- _EXERCISE DESCRIPTION_: Beginning with the first line, please return the entries exactly through the line that contains "You are a computer-use agent. The", and leave out all later lines.

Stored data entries
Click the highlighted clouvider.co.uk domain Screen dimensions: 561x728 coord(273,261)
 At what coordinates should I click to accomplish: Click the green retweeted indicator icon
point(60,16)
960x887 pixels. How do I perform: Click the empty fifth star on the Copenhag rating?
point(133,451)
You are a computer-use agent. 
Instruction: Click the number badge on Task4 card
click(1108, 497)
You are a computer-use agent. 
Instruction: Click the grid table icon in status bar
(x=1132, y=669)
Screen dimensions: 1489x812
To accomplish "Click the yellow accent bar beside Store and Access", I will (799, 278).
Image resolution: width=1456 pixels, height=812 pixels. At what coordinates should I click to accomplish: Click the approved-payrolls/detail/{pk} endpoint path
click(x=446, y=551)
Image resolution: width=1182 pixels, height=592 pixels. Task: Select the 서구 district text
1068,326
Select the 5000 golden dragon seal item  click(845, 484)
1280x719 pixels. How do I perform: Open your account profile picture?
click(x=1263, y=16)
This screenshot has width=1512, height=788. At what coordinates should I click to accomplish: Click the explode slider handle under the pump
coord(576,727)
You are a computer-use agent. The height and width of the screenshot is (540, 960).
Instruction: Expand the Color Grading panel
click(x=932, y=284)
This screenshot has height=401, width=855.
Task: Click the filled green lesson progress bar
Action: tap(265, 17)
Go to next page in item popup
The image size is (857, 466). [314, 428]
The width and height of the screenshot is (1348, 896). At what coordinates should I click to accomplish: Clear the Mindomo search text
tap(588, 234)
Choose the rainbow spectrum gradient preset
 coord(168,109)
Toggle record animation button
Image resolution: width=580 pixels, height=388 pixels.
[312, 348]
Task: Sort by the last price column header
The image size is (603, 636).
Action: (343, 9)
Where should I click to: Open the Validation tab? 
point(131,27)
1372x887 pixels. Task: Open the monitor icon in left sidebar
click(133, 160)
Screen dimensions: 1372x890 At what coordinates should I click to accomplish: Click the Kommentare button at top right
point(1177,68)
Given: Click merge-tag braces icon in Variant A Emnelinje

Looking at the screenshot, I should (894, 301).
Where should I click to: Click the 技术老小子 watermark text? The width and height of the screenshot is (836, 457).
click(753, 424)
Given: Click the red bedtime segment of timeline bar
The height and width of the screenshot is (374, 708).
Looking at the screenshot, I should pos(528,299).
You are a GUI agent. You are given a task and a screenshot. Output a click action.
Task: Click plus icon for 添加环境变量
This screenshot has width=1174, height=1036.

- _EXERCISE OUTPUT_:
Click the highlighted clouvider.co.uk domain Screen dimensions: 561x728 coord(273,261)
 At what coordinates should I click to accomplish: Click the green retweeted indicator icon
point(60,16)
960x887 pixels. How do I perform: Click the empty fifth star on the Copenhag rating?
point(133,451)
You are a computer-use agent. 
Instruction: Click the number badge on Task4 card
click(1108, 497)
You are a computer-use agent. 
Instruction: Click the grid table icon in status bar
(x=1132, y=669)
Screen dimensions: 1489x812
To accomplish "Click the yellow accent bar beside Store and Access", I will (799, 278).
Image resolution: width=1456 pixels, height=812 pixels. At what coordinates should I click to accomplish: Click the approved-payrolls/detail/{pk} endpoint path
click(x=446, y=551)
Image resolution: width=1182 pixels, height=592 pixels. Task: Select the 서구 district text
1068,326
Select the 5000 golden dragon seal item  click(845, 484)
1280x719 pixels. How do I perform: Open your account profile picture?
click(x=1263, y=16)
This screenshot has width=1512, height=788. At what coordinates should I click to accomplish: Click the explode slider handle under the pump
coord(576,727)
You are a computer-use agent. The height and width of the screenshot is (540, 960).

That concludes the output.